The European Medicines Agency has approved AstraZeneca’s Covid-19 vaccine for use in all those aged over 18 on Friday.

It means doses can now be rolled out in Ireland as soon as deliveries are made available by the British-Swedish pharmaceutical.

The decision is a boost for vaccine programmes, after Germany’s public health agency recommended the vaccine for use only in those aged 18-64, citing a lack of data from AstraZeneca’s trials among those aged 65 and over.

“With this third positive opinion, we have further expanded the arsenal of vaccines available to EU and EEA member states to combat the pandemic and protect their citizens,” said EMA chief Emer Cooke.

“As in previous cases, the CHMP [the committe on human medicines] has rigorously evaluated this vaccine, and the scientific basis of our work underpins our firm commitment to safeguard the health of EU citizens.”

In a statement, the EMA acknowledge that a low number of older people took part in AstraZeneca’s trials. However, the balance of evidence supported approving the vaccine for all age groups over 18, the regulator said.

“Protection is expected, given that an immune response is seen in this age group and based on experience with other vaccines,” the EMA said in a statement.

“As there is reliable information on safety in this population, EMA’s scientific experts considered that the vaccine can be used in older adults. More information is expected from ongoing studies, which include a higher proportion of elderly participants.”

The recommendation will now go to the European Commission for final approval.

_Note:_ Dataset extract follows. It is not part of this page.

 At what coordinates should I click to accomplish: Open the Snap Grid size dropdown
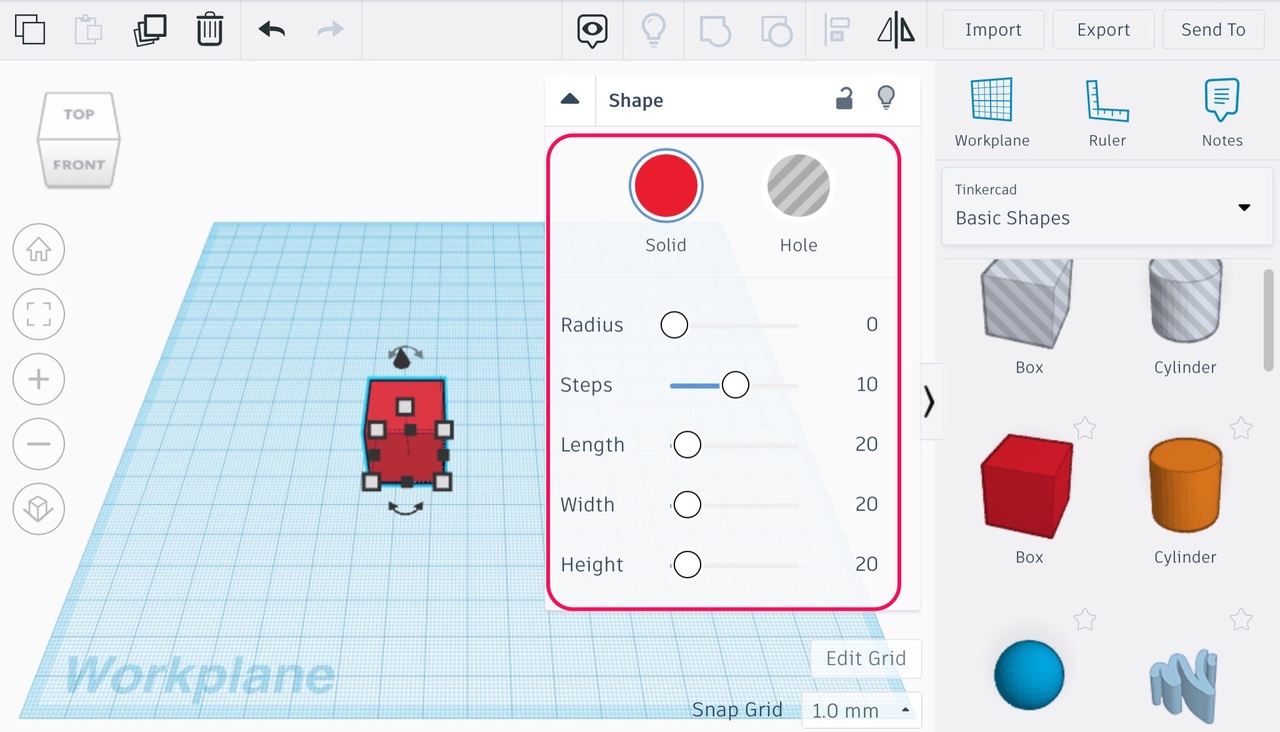pos(861,710)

The recommendation comes amid a simmering row over AstraZeneca’s announcement that EU states will only get a fraction of the supplies expected in the first quarter.

Ursula von der Leyen has said it is “crystal clear” that AstraZeneca is bound by its contract to deliver coronavirus vaccine doses produced in the UK to the EU to make up for a shortfall in production in Belgium.

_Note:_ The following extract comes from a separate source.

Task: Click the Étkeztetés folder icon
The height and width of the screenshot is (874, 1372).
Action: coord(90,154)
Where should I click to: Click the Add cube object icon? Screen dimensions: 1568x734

As a redacted version of the disputed contract was published on Friday, the commission’s president dismissed the arguments of AstraZeneca’s chief executive, Pascal Soriot, that the British government had a first claim on doses produced in Oxford and Staffordshire.

Dr von der Leyen said the Anglo-Swedish pharmaceutical company was legally obliged to use all four plants named in its contract – two in the UK, one in Belgium and a fourth in the Netherlands – to deliver on its promised order.

The European commission has paid €336 million for 400 million doses, the first 100 million of which were due to be delivered in the first quarter of this year.

Dr von der Leyen continue to demand that the British-based pharma group offer a “plausible explanation” for its looming shortfall in vaccine deliveries to the EU.